I have a very similar problem like in this question. The difference is that I am dealing with non-linear regression. Moreover, the answer to that question suggests that there should be no difference between fitting to averaged data vs averaging the values from independent fits - in my case I get different results for the same data, so the answer is not valid in my case.
Suppose I have to obtain a single parameter from experimental data using non-linear regression analysis. I have performed multiple repetitions of the experiment, so I have multiple values for each data point. I have two possibilities to obtain the desired parameter:
- Perform the fitting for each data set, then average the obtained parameter
- Average the data, then perform a single fitting
Each approach gives me a different value of the parameter. Clearly, one number must be closer to the true value of the parameter. Which one is valid? Intuitively, when I perform each measurement on separate occasions/days, the first approach seems more reasonable, because the data are independent. However, if I collect the data in a single experiment so the data may be at least partially dependent, the second approach appears more valid. Is there a mathematical argument on which approach is correct?

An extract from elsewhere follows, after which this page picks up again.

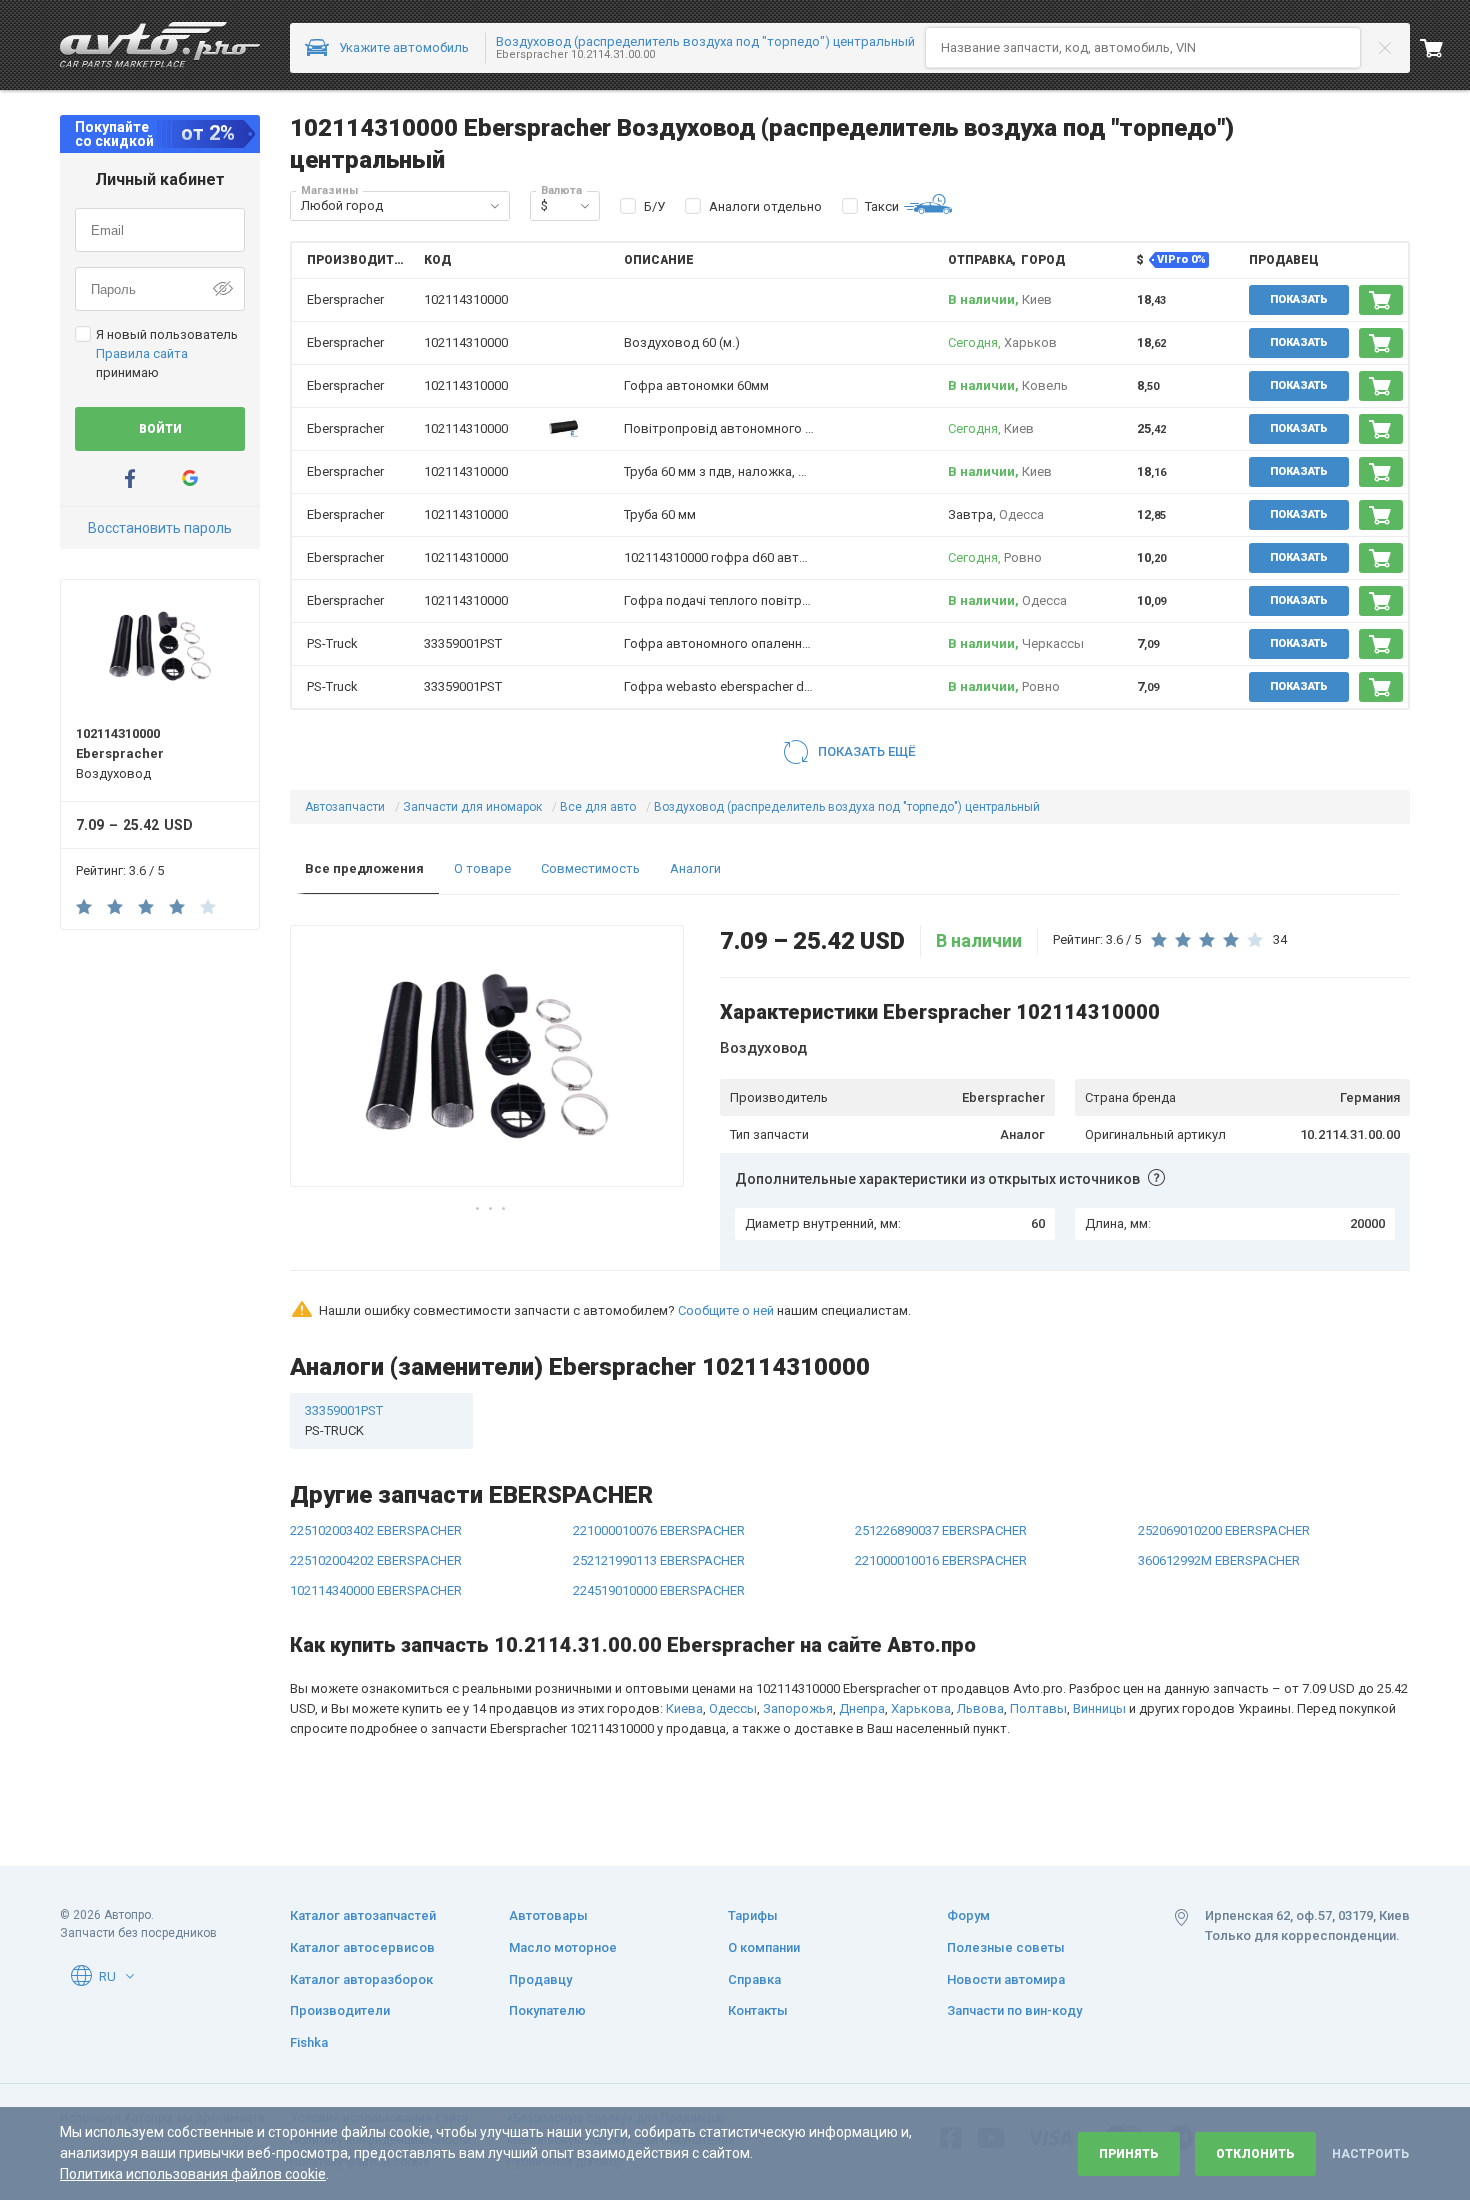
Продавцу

EDIT: I have a feeling that it doesn't matter what sort of curve I am fitting to, the answer should be correct in general. Anyway, my function is:$$A=A_0-A_0\ \frac{C}{C+k}$$ where $C$ is the independent variable, $A_0$ is fixed and $k$ is the fitted parameter. I am using a global fitting with Levenberg–Marquardt method for several datasets (each datased have a different $A_0$ value). Both $C$ and $A_0$ can have errors. The number of points in each dataset is usually $5$. The number of datasets is $5$ to $10$.